Research was conducted by a team of Danish scientists, led by Ditte Molgaard-Nielsen, epidemiologist at the Statens Serum Institute from Copenhagen.
A total of 1.4 million pregnancies, which had occurred between 1997 and 2013, were carefully analyzed, in order to detect potential differences when it came to successful deliveries.
More precisely, experts wanted to see if there would be more stillbirths and miscarriages among expectant mothers who had taken fluconazole (Diflucan), an oral drug which is frequently prescribed against yeast infections triggered by a fungus known as Candida albicans.
Vaginal candidosis normally manifests itself through irregular vaginal discharge, pain during sexual intercourse, redness, itching and swelling.
This unpleasant condition is actually relatively frequent among pregnant women, as a result of dramatic hormonal perturbations (especially in progesterone and estrogen levels), affecting 1 in 10 of all expectant mothers across the nation.
Usually, vaginal suppositories with antifungal properties are prescribed against this type of candidosis, such treatment being considered the traditional way of handling the infection.

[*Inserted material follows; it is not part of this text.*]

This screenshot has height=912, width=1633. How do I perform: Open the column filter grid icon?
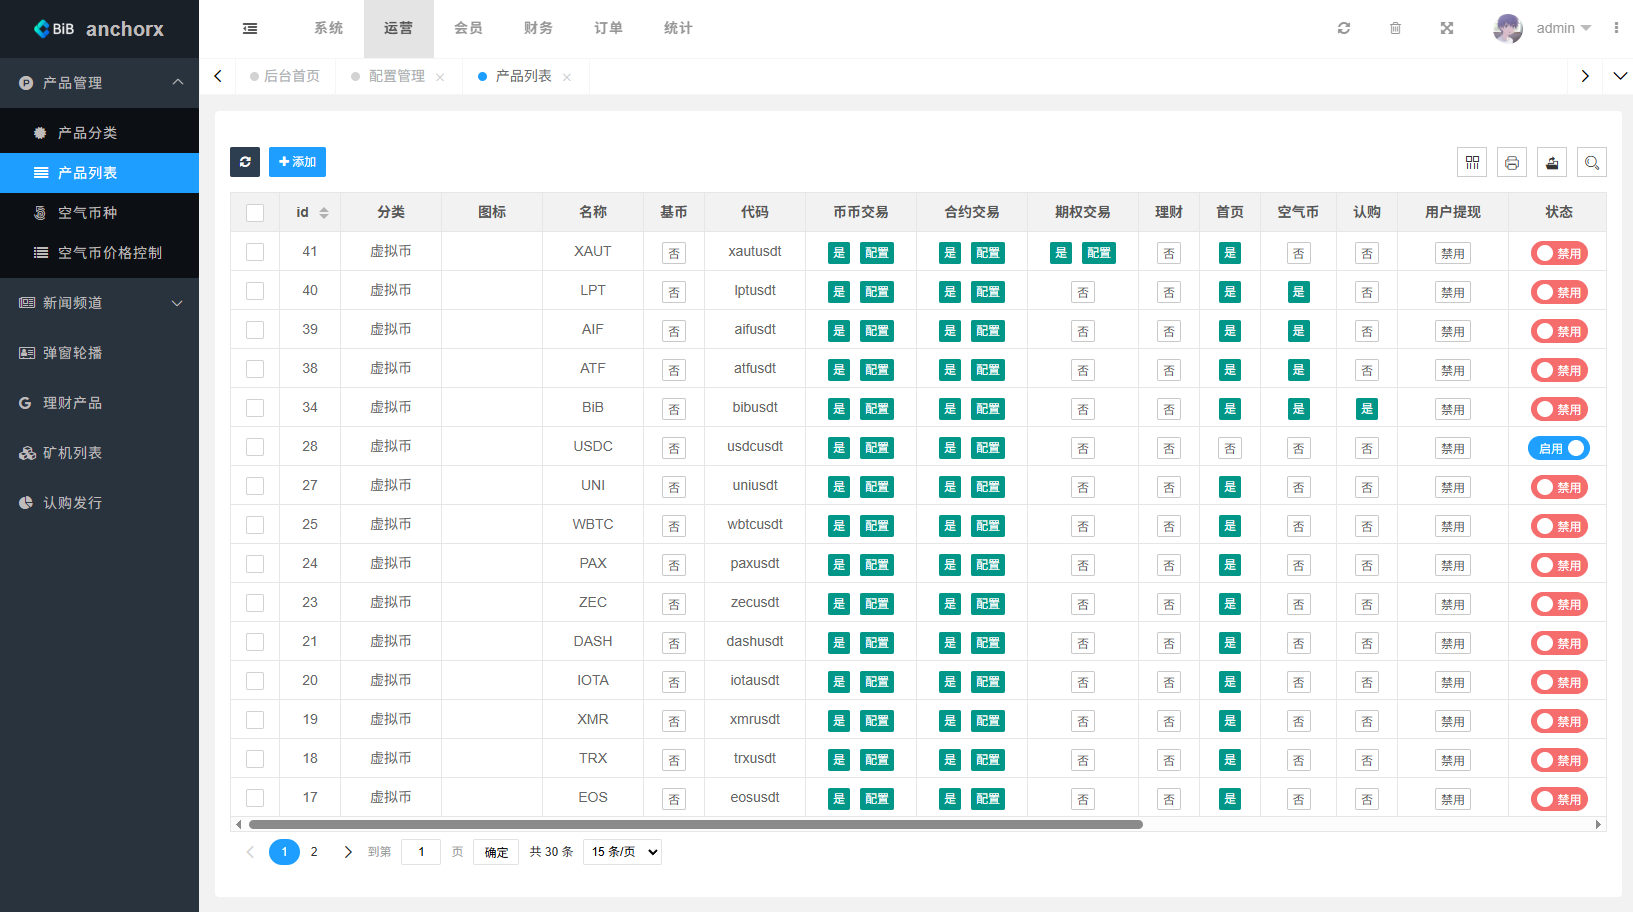[1472, 162]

However, in many cases women turn to Diflucan tablets instead, either following a recommendation from their physicians, or by the their own choice.
This antifungal medication, taken orally, should normally be taken just in case topical creams are ineffective, if candidosis has a tendency to re-emerge, or if symptoms are too distressing.
Even more, doctors such as Jennifer Wu, gynecologist and obstetrician at Lenox Hill Hospital, now emphasize that oral fluconazole should under no circumstances be administered to patients wishing to conceive a child, or who are already expecting one.
That is because this new research has revealed that such medication, previously linked to a higher prevalence of birth defects, is also associated with an increased likelihood of spontaneous abortion.
More precisely, in a group of 3,300 women who had suffered from vaginal candidosis and had required oral Diflucan to combat it between the 7th and 22nd week of pregnancy, there had been a total of 147 pregnancy losses.
In contrast, among 13,000 expectant mothers who hadn’t been administered this medication, 563 suffered a miscarriage, losing their baby in the first 24 weeks of pregnancy.
Overall, it appears that opting for such medical treatment in the early stages of fetal development escalated the possibility of spontaneous abortion by around 50%, even among those who had taken small doses (150 milligrams).
When analyzing the prevalence of stillbirths (fetal deaths occurring in the womb, after 24 weeks of pregnancy had passed), researchers discovered that there was no statistically significant difference between patients who had resorted to fluconazole and those who had not.
There were 21 intra-uterine stillbirths among 5,300 expectant mothers who had taken this oral pill, and 77 such pregnancy losses among 21,500 subjects who hadn’t needed this medication.
While the study doesn’t prove a cause-and-effect relationship between Diflucan and miscarriages, researchers believe that a follow-up investigation could explore this theory more thoroughly, in order to explain if there is another factor at play, or if a determination actually exists.
In the meantime, they urge patients not to take fluconazole unless a qualified physician has prescribed it to them, and to steer clear of it during pregnancy.
This opinion is shared by Dr. Jill Rabin, professor of obstetrics and gynecology at the Hofstra Northwell School of Medicine, who has pointed out that Diflucan usually also causes symptoms similar to those of influenza, which is why it shouldn’t be administered carelessly or irresponsibly.
Moreover, according to her, women experiencing vaginal discharges or other signs of candidosis should first consult a physician instead of self-medicating, because there are also other conditions which have similar manifestations to those of this fungal infection.